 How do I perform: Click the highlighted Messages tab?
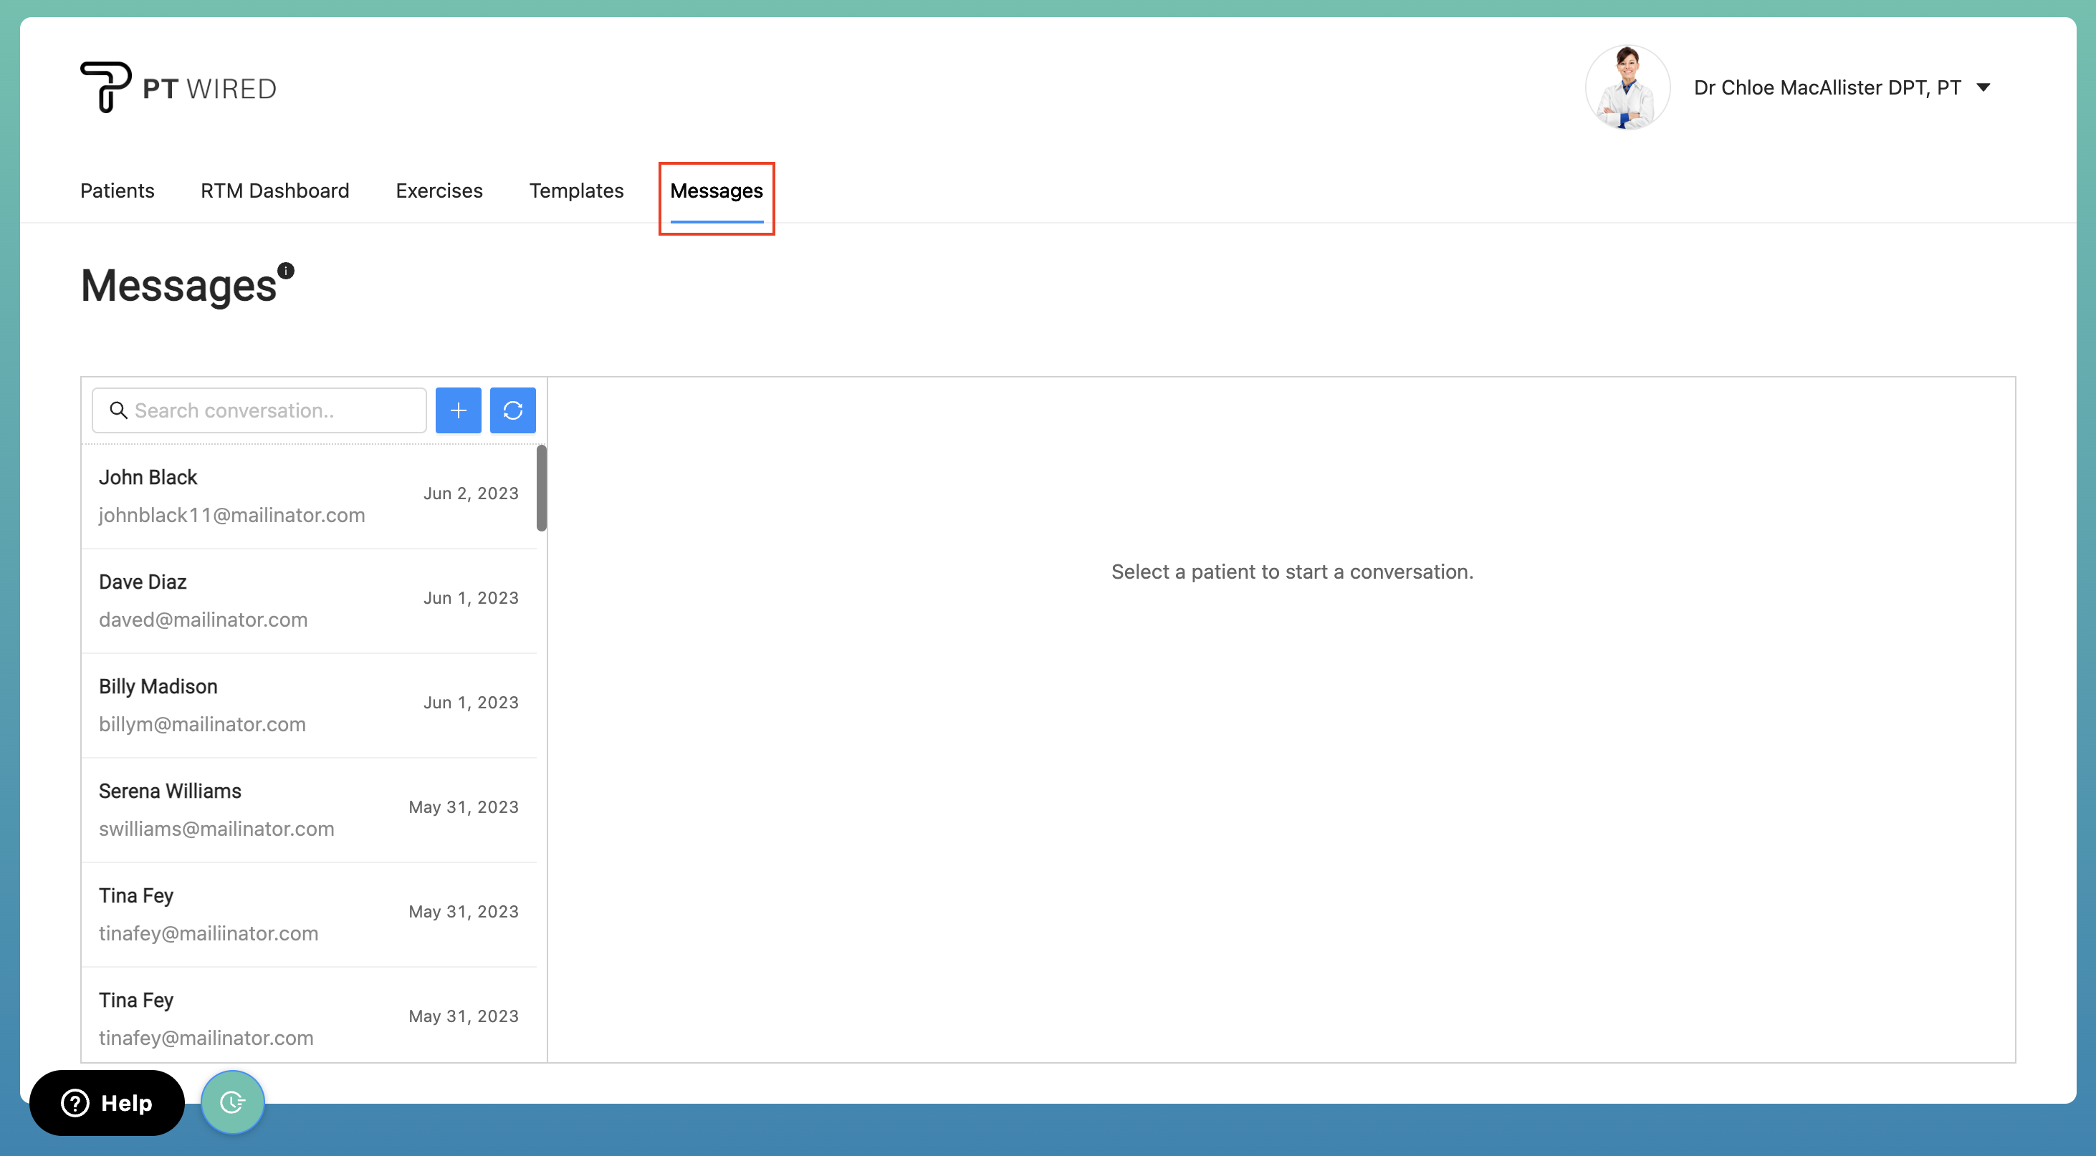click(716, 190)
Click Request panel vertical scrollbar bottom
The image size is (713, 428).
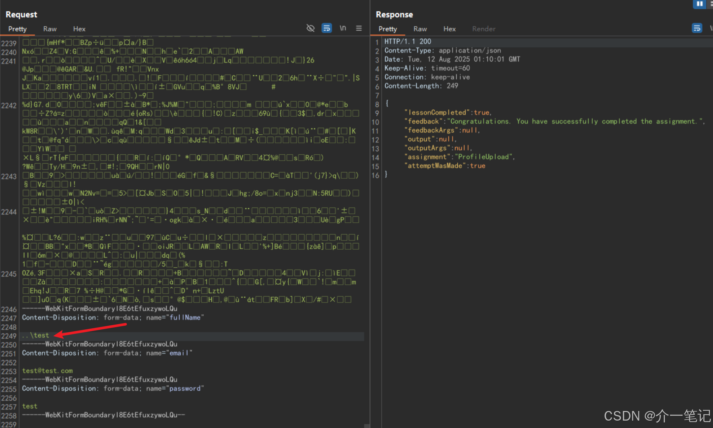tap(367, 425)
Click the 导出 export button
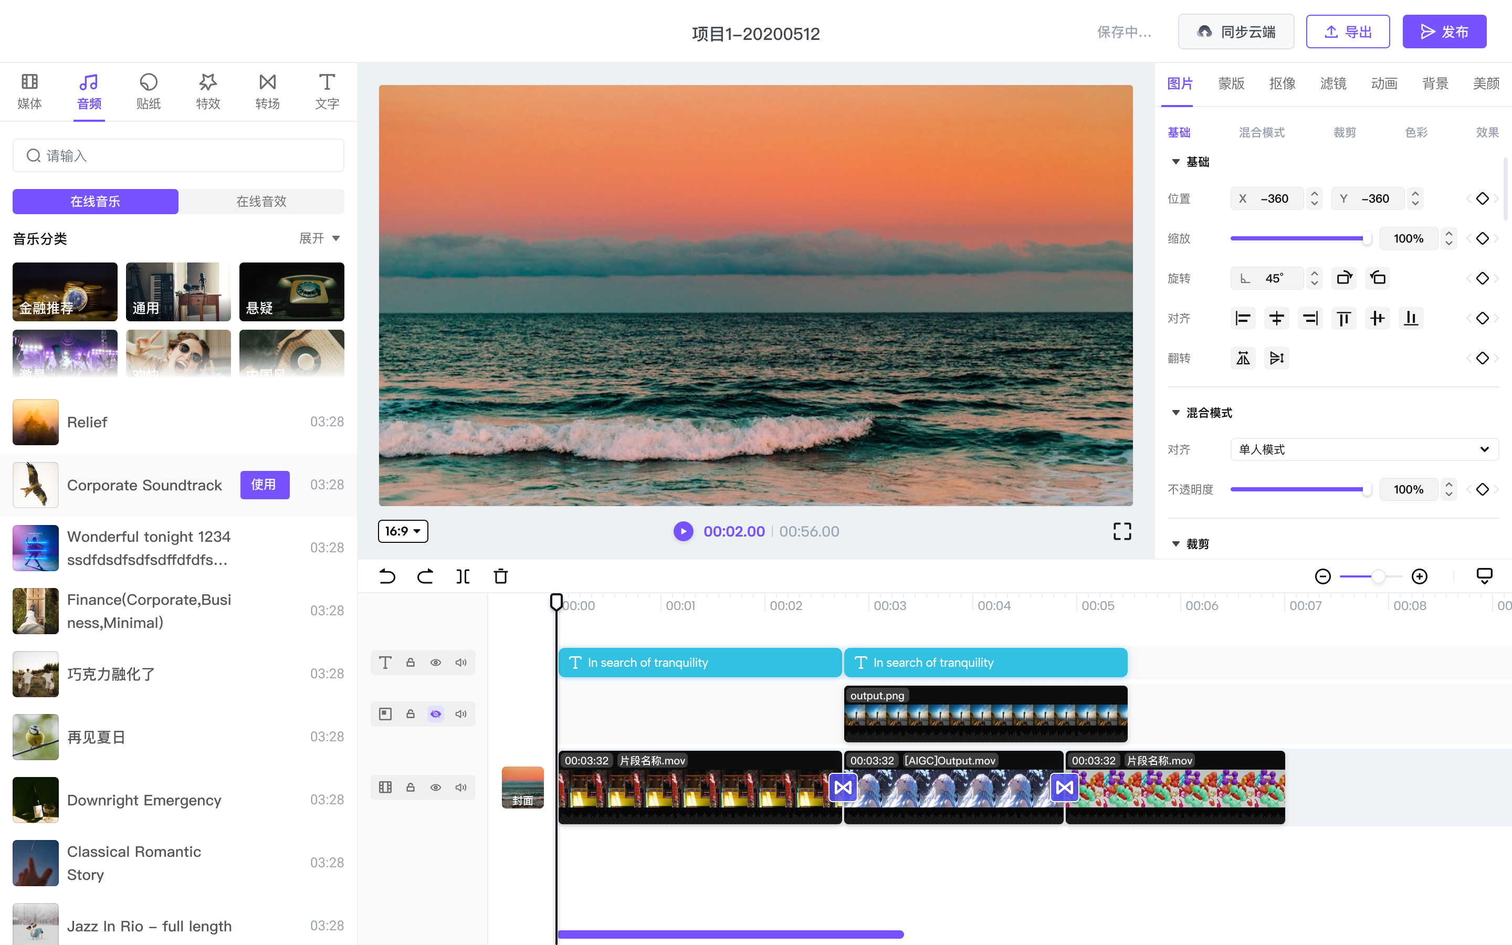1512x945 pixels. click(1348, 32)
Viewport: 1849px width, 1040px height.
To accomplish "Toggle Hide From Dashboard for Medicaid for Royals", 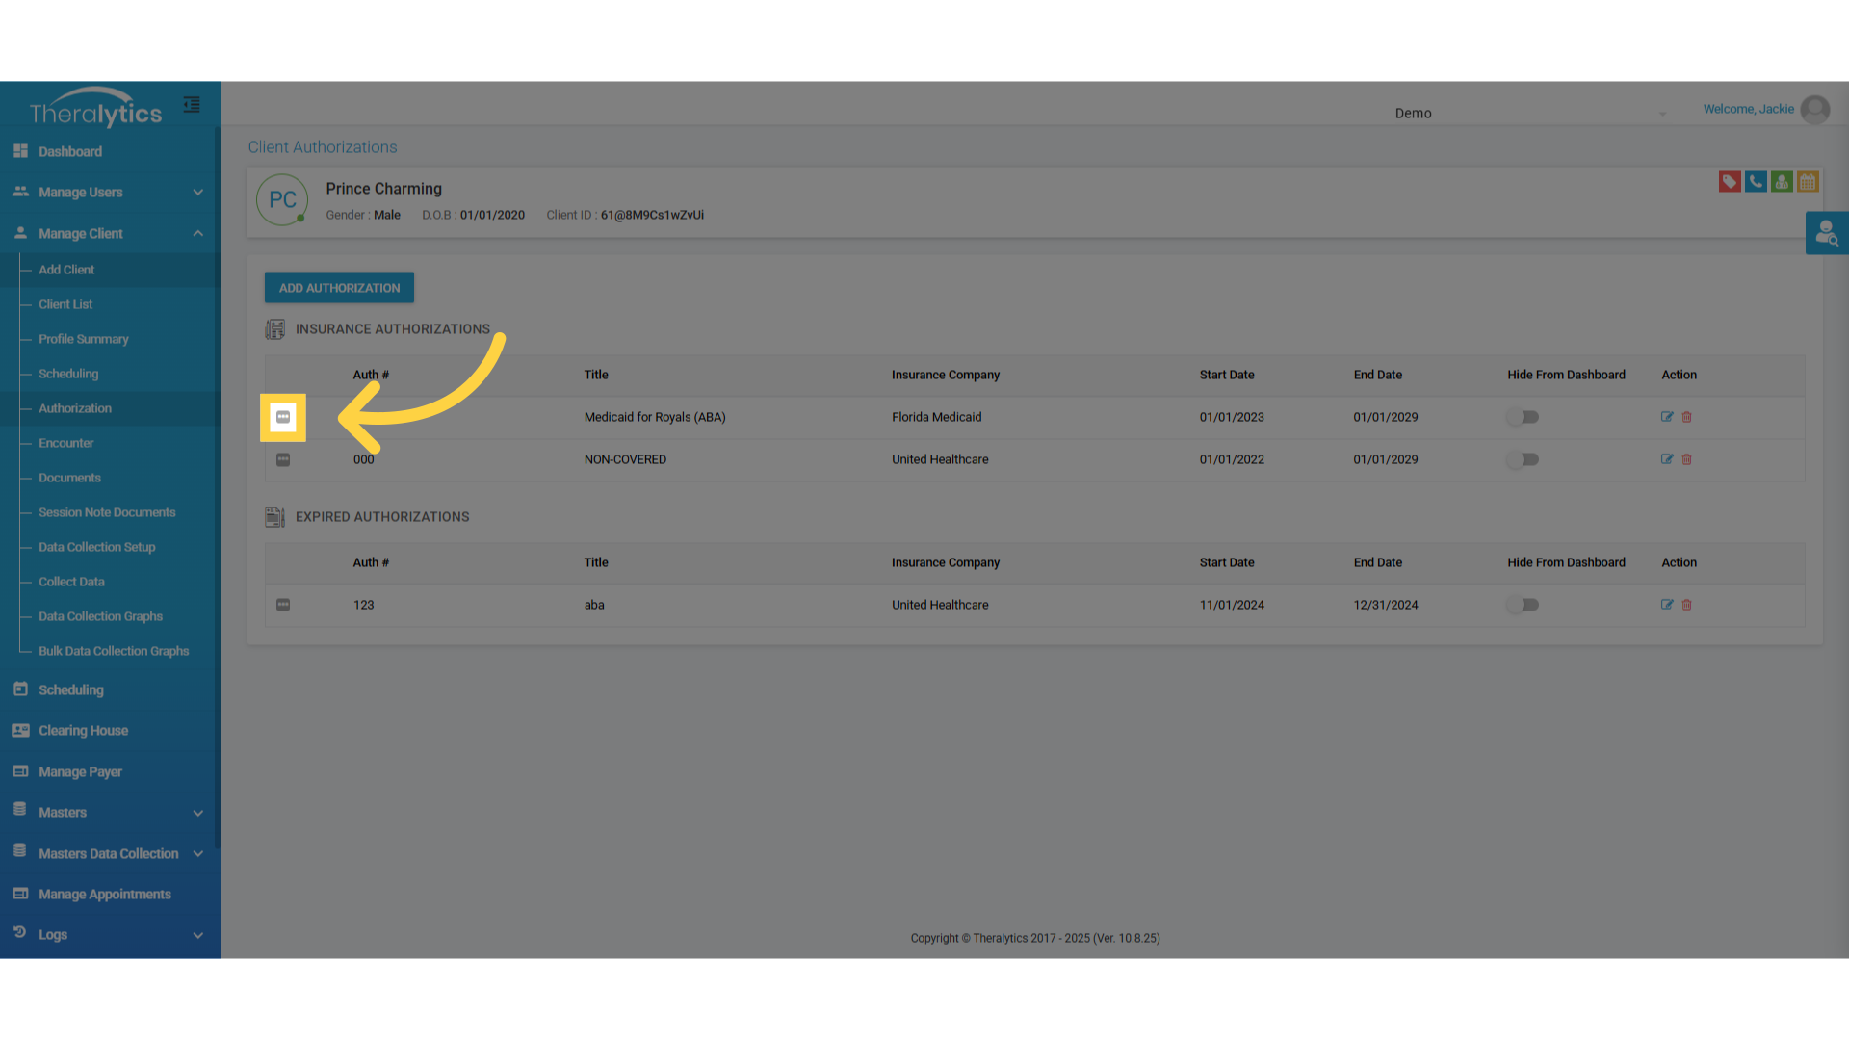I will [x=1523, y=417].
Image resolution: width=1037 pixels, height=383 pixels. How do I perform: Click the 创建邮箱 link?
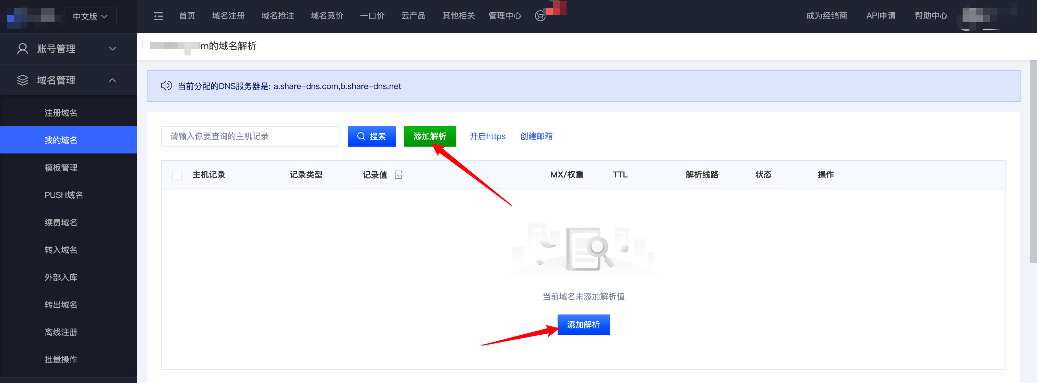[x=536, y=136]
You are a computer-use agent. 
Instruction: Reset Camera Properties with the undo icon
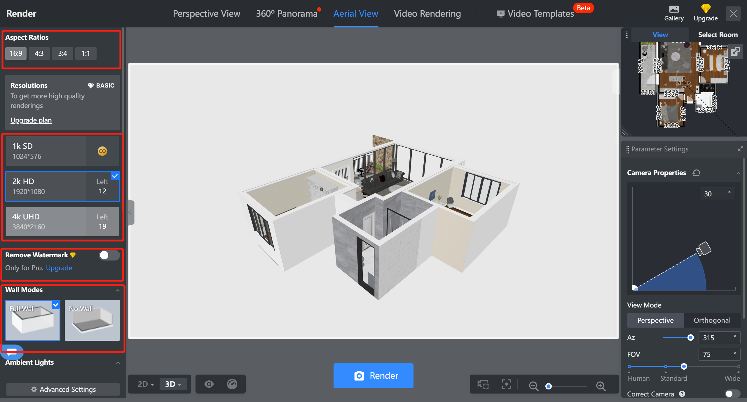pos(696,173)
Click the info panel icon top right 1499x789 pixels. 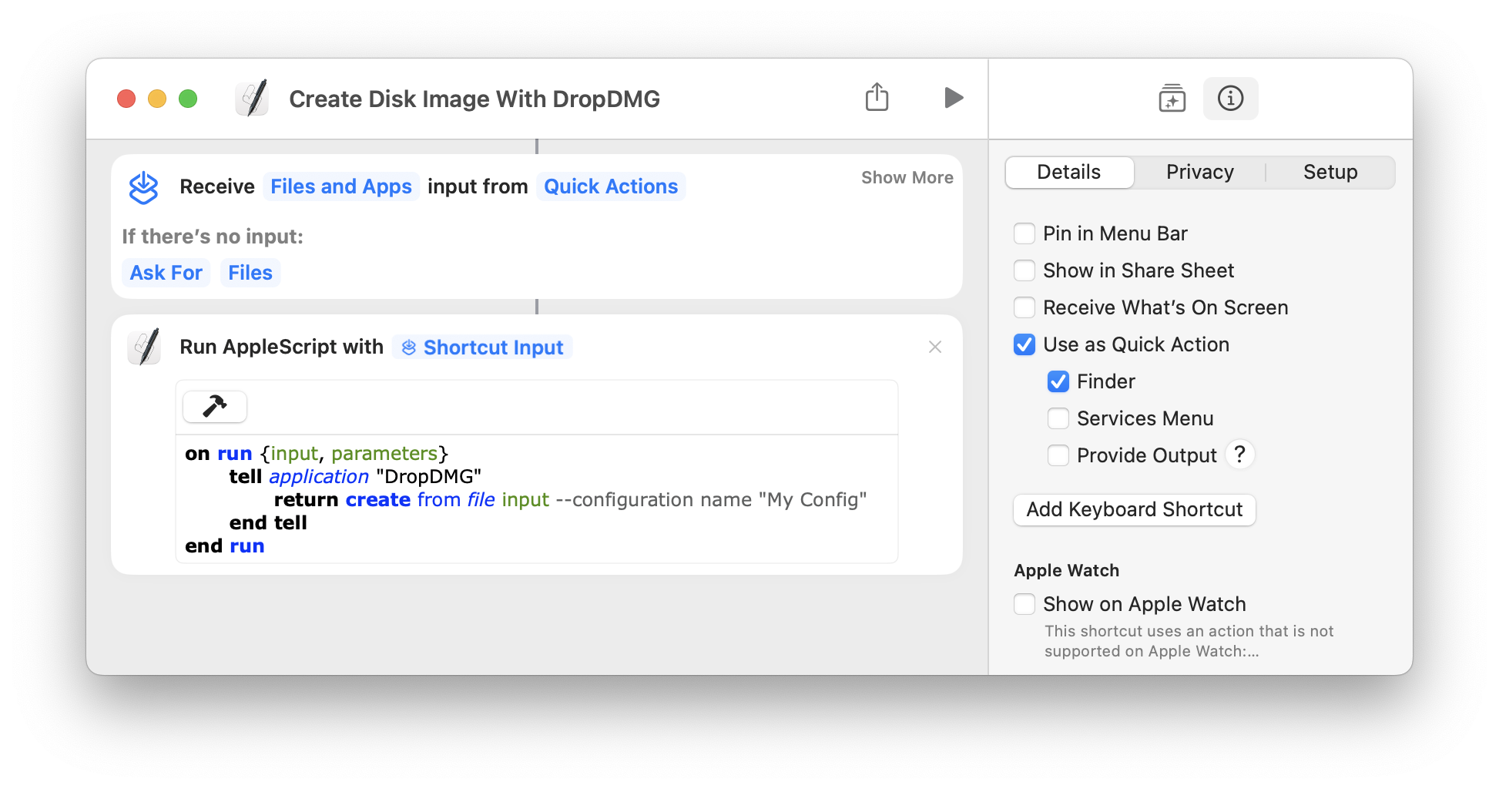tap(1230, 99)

────────────────

▸ WHAT YOU NEED TO DO
I would like the exact lines from the data above, starting with the one that holds "Click Request panel vertical scrollbar bottom" and going on through the one that holds "Viewport: 1849px width, 1040px height.", without the pictures.

▸ SOLUTION FOR THIS EXERCISE
Click Request panel vertical scrollbar bottom
The image size is (713, 428).
tap(367, 425)
Click the 导出 export button
1512x945 pixels. click(1348, 32)
Viewport: 1849px width, 1040px height.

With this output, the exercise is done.